Exercise aim | Rewrite every line of the listing below as a numbered list, dropping the blank lines.

═══ Available records

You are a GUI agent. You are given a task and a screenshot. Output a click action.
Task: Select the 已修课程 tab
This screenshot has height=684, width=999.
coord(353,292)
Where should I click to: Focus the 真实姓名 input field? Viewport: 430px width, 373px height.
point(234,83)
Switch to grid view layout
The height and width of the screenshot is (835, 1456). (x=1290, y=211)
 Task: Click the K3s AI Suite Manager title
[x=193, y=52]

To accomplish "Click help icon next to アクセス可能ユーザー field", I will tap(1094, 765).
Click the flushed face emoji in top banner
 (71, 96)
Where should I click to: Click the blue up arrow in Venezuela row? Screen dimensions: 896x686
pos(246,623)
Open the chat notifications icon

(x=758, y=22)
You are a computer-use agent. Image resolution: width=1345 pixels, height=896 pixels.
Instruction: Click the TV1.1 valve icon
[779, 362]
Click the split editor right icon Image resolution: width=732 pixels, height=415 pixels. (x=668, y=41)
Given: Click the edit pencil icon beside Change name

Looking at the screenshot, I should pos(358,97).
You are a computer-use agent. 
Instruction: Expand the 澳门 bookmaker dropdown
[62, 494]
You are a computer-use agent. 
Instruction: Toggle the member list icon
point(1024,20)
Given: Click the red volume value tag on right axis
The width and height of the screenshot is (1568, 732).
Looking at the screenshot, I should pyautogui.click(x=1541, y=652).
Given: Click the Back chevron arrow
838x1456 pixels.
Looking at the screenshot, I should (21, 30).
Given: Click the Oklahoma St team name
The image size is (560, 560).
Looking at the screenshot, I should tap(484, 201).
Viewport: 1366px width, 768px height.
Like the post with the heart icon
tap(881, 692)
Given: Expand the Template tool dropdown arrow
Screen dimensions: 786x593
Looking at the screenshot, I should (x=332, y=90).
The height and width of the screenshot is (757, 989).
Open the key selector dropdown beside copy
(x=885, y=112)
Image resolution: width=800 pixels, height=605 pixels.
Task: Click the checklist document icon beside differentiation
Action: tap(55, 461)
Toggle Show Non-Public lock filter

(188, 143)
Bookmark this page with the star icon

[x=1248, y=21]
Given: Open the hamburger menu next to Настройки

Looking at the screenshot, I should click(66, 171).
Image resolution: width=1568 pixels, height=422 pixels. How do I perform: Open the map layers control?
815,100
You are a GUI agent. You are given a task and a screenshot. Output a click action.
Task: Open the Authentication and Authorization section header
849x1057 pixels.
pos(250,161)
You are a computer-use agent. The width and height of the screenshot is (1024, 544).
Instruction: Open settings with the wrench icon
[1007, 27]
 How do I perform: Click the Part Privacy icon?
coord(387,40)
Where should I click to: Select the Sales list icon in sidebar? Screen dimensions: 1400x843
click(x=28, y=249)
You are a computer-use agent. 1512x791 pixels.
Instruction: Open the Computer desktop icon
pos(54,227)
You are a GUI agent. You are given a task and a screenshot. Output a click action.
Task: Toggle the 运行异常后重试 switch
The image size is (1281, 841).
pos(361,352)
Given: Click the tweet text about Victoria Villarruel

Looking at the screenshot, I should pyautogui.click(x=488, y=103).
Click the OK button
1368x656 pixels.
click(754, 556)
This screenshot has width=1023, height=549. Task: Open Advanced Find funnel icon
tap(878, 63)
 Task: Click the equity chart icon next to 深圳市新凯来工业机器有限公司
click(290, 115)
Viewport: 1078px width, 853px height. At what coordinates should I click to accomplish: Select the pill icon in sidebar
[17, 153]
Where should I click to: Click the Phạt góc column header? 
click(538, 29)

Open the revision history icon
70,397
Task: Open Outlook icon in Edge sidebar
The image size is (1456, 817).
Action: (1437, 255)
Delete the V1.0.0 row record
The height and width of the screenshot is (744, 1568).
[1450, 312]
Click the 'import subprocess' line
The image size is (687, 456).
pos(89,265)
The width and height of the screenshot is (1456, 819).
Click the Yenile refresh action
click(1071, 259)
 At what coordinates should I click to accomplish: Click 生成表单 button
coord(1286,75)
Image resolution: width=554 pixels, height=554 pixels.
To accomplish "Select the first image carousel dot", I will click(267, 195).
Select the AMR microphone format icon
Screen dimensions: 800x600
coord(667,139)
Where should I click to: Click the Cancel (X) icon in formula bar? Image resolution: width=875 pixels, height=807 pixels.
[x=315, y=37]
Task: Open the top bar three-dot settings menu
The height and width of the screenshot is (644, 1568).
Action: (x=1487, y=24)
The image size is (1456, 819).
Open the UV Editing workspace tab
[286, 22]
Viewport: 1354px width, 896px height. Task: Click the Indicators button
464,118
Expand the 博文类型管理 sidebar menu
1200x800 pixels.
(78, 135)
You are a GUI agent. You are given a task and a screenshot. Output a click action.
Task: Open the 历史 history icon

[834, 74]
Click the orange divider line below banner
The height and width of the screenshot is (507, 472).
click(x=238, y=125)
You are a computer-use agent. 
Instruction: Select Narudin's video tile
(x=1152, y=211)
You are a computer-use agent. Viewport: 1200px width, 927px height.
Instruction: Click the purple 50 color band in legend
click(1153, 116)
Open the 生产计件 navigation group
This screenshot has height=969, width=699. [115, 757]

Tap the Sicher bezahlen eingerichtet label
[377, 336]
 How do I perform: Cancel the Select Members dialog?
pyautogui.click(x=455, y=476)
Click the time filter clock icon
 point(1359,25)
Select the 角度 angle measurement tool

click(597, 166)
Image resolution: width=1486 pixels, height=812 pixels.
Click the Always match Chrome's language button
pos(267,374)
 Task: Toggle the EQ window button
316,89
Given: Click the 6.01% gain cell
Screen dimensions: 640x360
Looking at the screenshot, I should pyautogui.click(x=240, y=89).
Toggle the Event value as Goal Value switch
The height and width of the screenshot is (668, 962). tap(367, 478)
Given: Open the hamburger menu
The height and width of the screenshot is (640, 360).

══════

Worked solution |
1. You are a GUI agent. You are given a task and a screenshot. Output a click action.
2. Task: Select the 已修课程 tab
3. This screenshot has height=684, width=999.
4. coord(353,292)
5. Where should I click to: Focus the 真实姓名 input field? Viewport: 430px width, 373px height.
6. point(234,83)
7. Switch to grid view layout
8. The height and width of the screenshot is (835, 1456). (x=1290, y=211)
9.  Task: Click the K3s AI Suite Manager title
10. [x=193, y=52]
11. To accomplish "Click help icon next to アクセス可能ユーザー field", I will tap(1094, 765).
12. Click the flushed face emoji in top banner
13.  (71, 96)
14. Where should I click to: Click the blue up arrow in Venezuela row? Screen dimensions: 896x686
15. pos(246,623)
16. Open the chat notifications icon
17. (x=758, y=22)
18. You are a computer-use agent. Image resolution: width=1345 pixels, height=896 pixels.
19. Instruction: Click the TV1.1 valve icon
20. [779, 362]
21. Click the split editor right icon Image resolution: width=732 pixels, height=415 pixels. (x=668, y=41)
22. Given: Click the edit pencil icon beside Change name
23. Looking at the screenshot, I should pos(358,97).
24. You are a computer-use agent. 
25. Instruction: Expand the 澳门 bookmaker dropdown
26. [62, 494]
27. You are a computer-use agent. 
28. Instruction: Toggle the member list icon
29. point(1024,20)
30. Given: Click the red volume value tag on right axis
31. The width and height of the screenshot is (1568, 732).
32. Looking at the screenshot, I should pyautogui.click(x=1541, y=652).
33. Given: Click the Back chevron arrow
34. 838x1456 pixels.
35. Looking at the screenshot, I should (21, 30).
36. Given: Click the Oklahoma St team name
37. The image size is (560, 560).
38. Looking at the screenshot, I should tap(484, 201).
39. Viewport: 1366px width, 768px height.
40. Like the post with the heart icon
41. tap(881, 692)
42. Given: Expand the Template tool dropdown arrow
43. Screen dimensions: 786x593
44. Looking at the screenshot, I should (x=332, y=90).
45. The height and width of the screenshot is (757, 989).
46. Open the key selector dropdown beside copy
47. (x=885, y=112)
48. Image resolution: width=800 pixels, height=605 pixels.
49. Task: Click the checklist document icon beside differentiation
50. Action: tap(55, 461)
51. Toggle Show Non-Public lock filter
52. (188, 143)
53. Bookmark this page with the star icon
54. [x=1248, y=21]
55. Given: Open the hamburger menu next to Настройки
56. Looking at the screenshot, I should click(66, 171).
57. Image resolution: width=1568 pixels, height=422 pixels. How do I perform: Open the map layers control?
58. 815,100
59. You are a GUI agent. You are given a task and a screenshot. Output a click action.
60. Task: Open the Authentication and Authorization section header
61. 849x1057 pixels.
62. pos(250,161)
63. You are a computer-use agent. The width and height of the screenshot is (1024, 544).
64. Instruction: Open settings with the wrench icon
65. [1007, 27]
66.  How do I perform: Click the Part Privacy icon?
67. coord(387,40)
68. Where should I click to: Select the Sales list icon in sidebar? Screen dimensions: 1400x843
69. click(x=28, y=249)
70. You are a computer-use agent. 1512x791 pixels.
71. Instruction: Open the Computer desktop icon
72. pos(54,227)
73. You are a GUI agent. You are given a task and a screenshot. Output a click action.
74. Task: Toggle the 运行异常后重试 switch
75. The image size is (1281, 841).
76. pos(361,352)
77. Given: Click the tweet text about Victoria Villarruel
78. Looking at the screenshot, I should pyautogui.click(x=488, y=103).
79. Click the OK button
80. 1368x656 pixels.
81. click(754, 556)
82. This screenshot has width=1023, height=549. Task: Open Advanced Find funnel icon
83. tap(878, 63)
84.  Task: Click the equity chart icon next to 深圳市新凯来工业机器有限公司
85. click(290, 115)
86. Viewport: 1078px width, 853px height. At what coordinates should I click to accomplish: Select the pill icon in sidebar
87. [17, 153]
88. Where should I click to: Click the Phạt góc column header? 
89. click(538, 29)
90. Open the revision history icon
91. 70,397
92. Task: Open Outlook icon in Edge sidebar
93. The image size is (1456, 817).
94. Action: (1437, 255)
95. Delete the V1.0.0 row record
96. The height and width of the screenshot is (744, 1568).
97. [1450, 312]
98. Click the 'import subprocess' line
99. The image size is (687, 456).
100. pos(89,265)
101. The width and height of the screenshot is (1456, 819).
102. Click the Yenile refresh action
103. click(1071, 259)
104.  At what coordinates should I click to accomplish: Click 生成表单 button
105. coord(1286,75)
106. Image resolution: width=554 pixels, height=554 pixels.
107. To accomplish "Select the first image carousel dot", I will click(267, 195).
108. Select the AMR microphone format icon
109. Screen dimensions: 800x600
110. coord(667,139)
111. Where should I click to: Click the Cancel (X) icon in formula bar? Image resolution: width=875 pixels, height=807 pixels.
112. [x=315, y=37]
113. Task: Open the top bar three-dot settings menu
114. The height and width of the screenshot is (644, 1568).
115. Action: (x=1487, y=24)
116. The image size is (1456, 819).
117. Open the UV Editing workspace tab
118. [286, 22]
119. Viewport: 1354px width, 896px height. Task: Click the Indicators button
120. 464,118
121. Expand the 博文类型管理 sidebar menu
122. 1200x800 pixels.
123. (78, 135)
124. You are a GUI agent. You are given a task and a screenshot. Output a click action.
125. Task: Open the 历史 history icon
126. [834, 74]
127. Click the orange divider line below banner
128. The height and width of the screenshot is (507, 472).
129. click(x=238, y=125)
130. You are a computer-use agent. 
131. Instruction: Select Narudin's video tile
132. (x=1152, y=211)
133. You are a computer-use agent. Viewport: 1200px width, 927px height.
134. Instruction: Click the purple 50 color band in legend
135. click(1153, 116)
136. Open the 生产计件 navigation group
137. This screenshot has height=969, width=699. [115, 757]
138. Tap the Sicher bezahlen eingerichtet label
139. [377, 336]
140.  How do I perform: Cancel the Select Members dialog?
141. pyautogui.click(x=455, y=476)
142. Click the time filter clock icon
143.  point(1359,25)
144. Select the 角度 angle measurement tool
145. click(597, 166)
146. Image resolution: width=1486 pixels, height=812 pixels.
147. Click the Always match Chrome's language button
148. pos(267,374)
149.  Task: Toggle the EQ window button
150. 316,89
151. Given: Click the 6.01% gain cell
152. Screen dimensions: 640x360
153. Looking at the screenshot, I should pyautogui.click(x=240, y=89).
154. Toggle the Event value as Goal Value switch
155. The height and width of the screenshot is (668, 962). tap(367, 478)
156. Given: Open the hamburger menu
157. The height and width of the screenshot is (640, 360).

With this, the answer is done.